G.Skill’s Sniper X DDR4-3600 is well priced to attract value-seeking performance PC builders.


  • Good performance
  • Aggressive pricing
  • Comparatively better overclocking


  • Performs similarly to the firm’s own DDR4-3200

Features & Specifications

G.Skill’s game-themed memory line, Sniper X, is available in classic camo, urban camo and, just in case you’re trapped behind enemy lines in a simulation with nothing but a pair of heat spreaders for concealment, digital camo. Understanding that people with windowed cases often divert to showmanship before and after a tournament, G.Skill put the real tech underneath those pretty covers.

We’re looking at two 8GB DDR4-3600 modules designed with eight 8Gb ICs rated at CAS 19. Understanding that cycle time is the inverse of frequency, that latency falls just outside of our “performance standard,” which is 1 cycle of latency per 200MHz of data rate, or CAS 18 for DDR4-3600. G.Skill knows that, too, and it has priced this kit to attract value-seeking performance enthusiasts.

Booting at DDR4-2133 CAS15 prior to the enabling of XMP mode, motherboards use its XMP values to automatically reset to DDR4-3600 at 19-19-19-39 primary timings and 1.35V.

G.Skill DRAM carries a lifetime replacement limited warranty.

Comparison Products

Memory IC availability is constantly changing, and we’re anxious to put the old DIMMs behind us, yet one kit remains interesting if only because it keeps beating all the newer stuff: T-Force Dark ROG modules used twice as many ICs at half the density to fill both sides with a full rank.

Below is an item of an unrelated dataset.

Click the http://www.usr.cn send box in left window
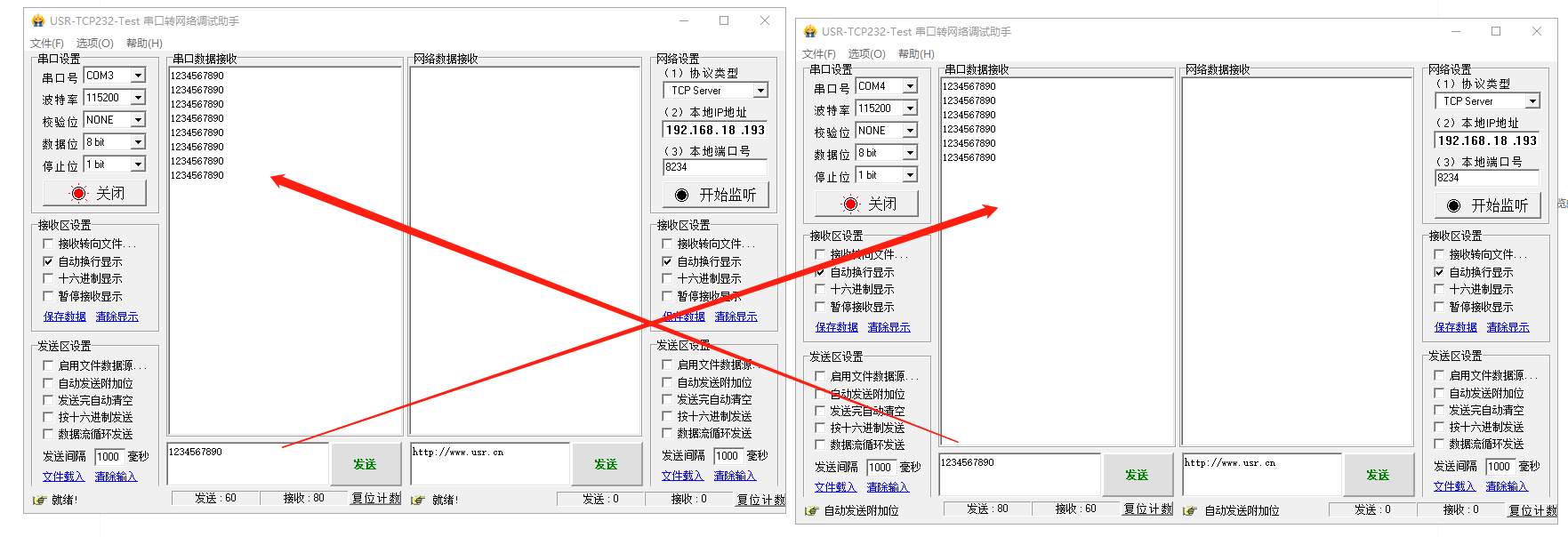 (489, 462)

That’s strikingly like having two modules on a single slot, and it allows two DIMMS to satisfy the Intel memory controller’s preference for four total ranks.

Once the old ICs are gone, dual-rank DIMMs will only be available at 16GB each (i.e., you’ll need to buy 32GB to get four total ranks). We look forward to testing more 32GB kits, for those who can afford them…

We’ve expanded outward from our Corsair DDR4-4600 review by switching to a board that supports four DIMMs. MSI’s Z370 Godlike Gaming doesn’t have any memory-overclocking advantages of the smaller board used in that review, but it has similar performance scaling and can push several of our kits past DDR4-4000. We’re also retaining the hardware from its review, including its GeForce GTX 1080 card and Toshiba/OCZ NVMe SSD.